Wednesday, November 14, 2007

A Kitchen Island

I am tempted to let the above advertisement speak for itself.
But I am afraid that it cannot.
It looks harmless enough at first glance.
I found it in the back of the Smithsonian Magazine.
I was drinking coffee.
Which is not my story, but is of an advertisement of an island in the kitchen.
But the more I read the advertisement the more confused I became.
Was the writer just incompetent?
Was it poorly translated from another language, Martian for instance?
Was it a secret coded message?
How are you supposed to order one? There is only a PO Box number.
And the city name is misspelled “Woostock, IL”.
I checked, there is a Woodstock, IL in the 60098 zip code, but no Woostock.
Maybe it is some kind of performance art or parody?
When I was a kid Mad and National Lampoon used to have fake advertisements. I remember one fake ad specifically, “Enlarge the most manly part of your anatomy with this gravity powered device…”
Which is not my story, but is of an advertisement of an island in the kitchen.
Please read the ad. Click on the picture to see a larger version.
I invite you to relish the use of “etc.” in the very first sentence.
Marvel at the “penurious necessity” of this device.
Gasp in awe as the great Julia Child demonstrates “a method of grinding.”
No longer must you wonder where to put your “elongated cooking equipment.”
And best of all, “The height is high (40”), limiting the need to bending over or stooping.”
If only I could have this advertisement engraved in “granite, marble, limestone, stainless concrete, stainless steel, pine planks, or soapstone, etc., the weight of the top is essential.”


Jay Larsen said...

Kitchen Island Update:
Smithsonian wants $47,750 for an ad of that size.
So this is beginning to look like an inside job. Who would pay $47,750 to post a vague joke ad?

Anonymous said...

This is what it takes to bring me out of lurking ad for a kitchen island and some well written prose.

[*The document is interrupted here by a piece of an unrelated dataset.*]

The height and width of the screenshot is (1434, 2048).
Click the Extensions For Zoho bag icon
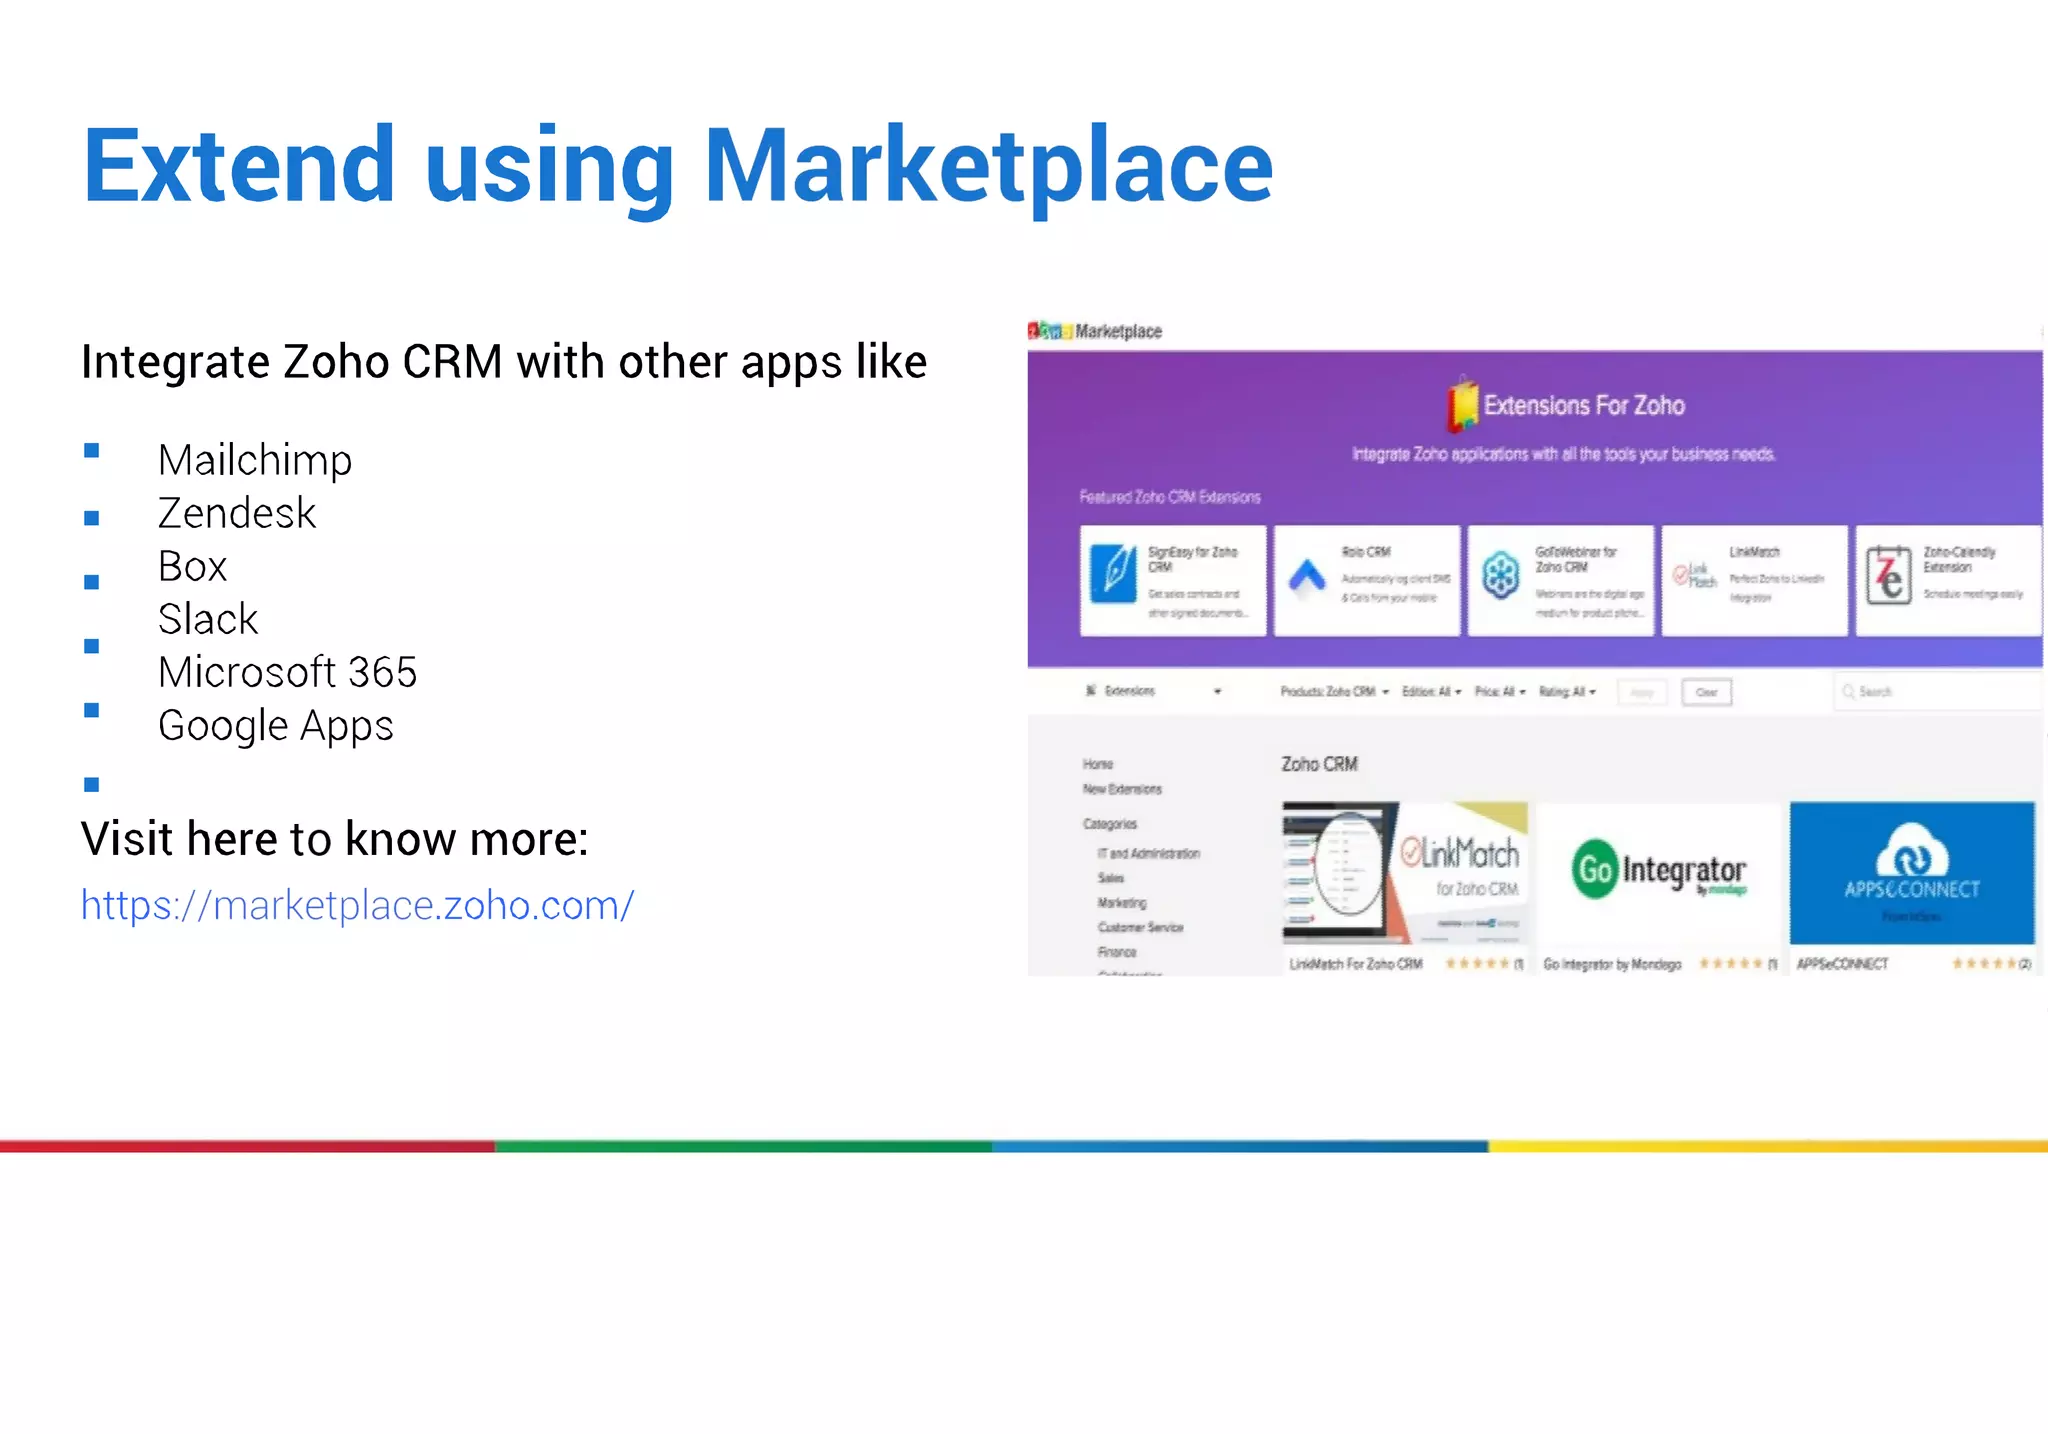[x=1462, y=405]
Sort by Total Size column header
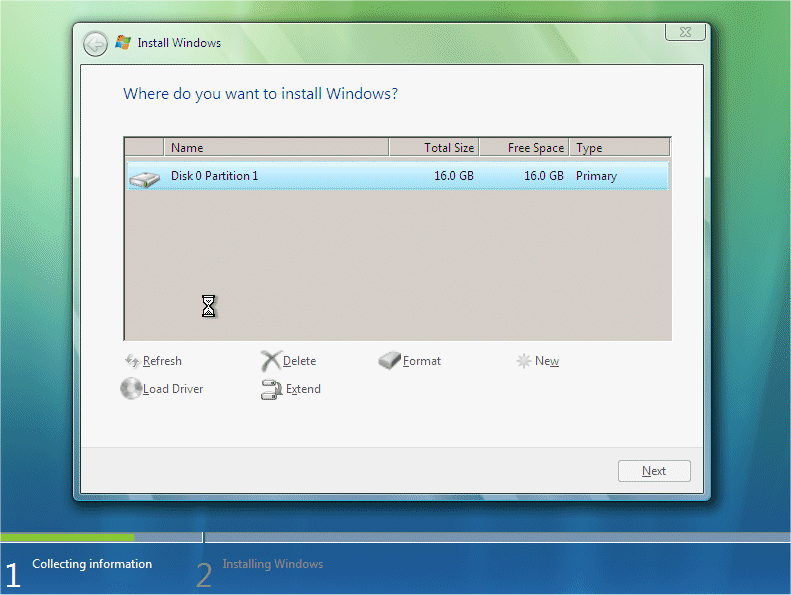This screenshot has height=595, width=791. pos(434,147)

The last few blog posts have made me think, "I have to reply" because they were so dang entertaining, but the kitchen island pushes me to the surface, not unlike a pustule or pimple receiving pressure from below.

I think it's a joke --- or non performance performance art. The drawer is all beat up along the top. They say that the wire rack is by Rubbermaid (which don't think for a minute didn't get me fantasizing...rubber maid ...I'm seeing a french maid in a rubber outfit...oooo la la) the top is from Williams Sonoma, and the legs and wheels are obviously some type of TV cart. I think someone made this handy island and someone else, like a Jay for example, looked at it and saw the cryptic beauty of it, and just HAD to comment. It's probably in his parents house and everytime he comes home for the holidays he has to stare at it. And he offered to have a real kitchen island built or he bought a freestanding butcher block but his parents like this one. And refuse to let go of it. So he is memorializing it.

I enjoyed the copy. and your commentary. Now I'm exposed.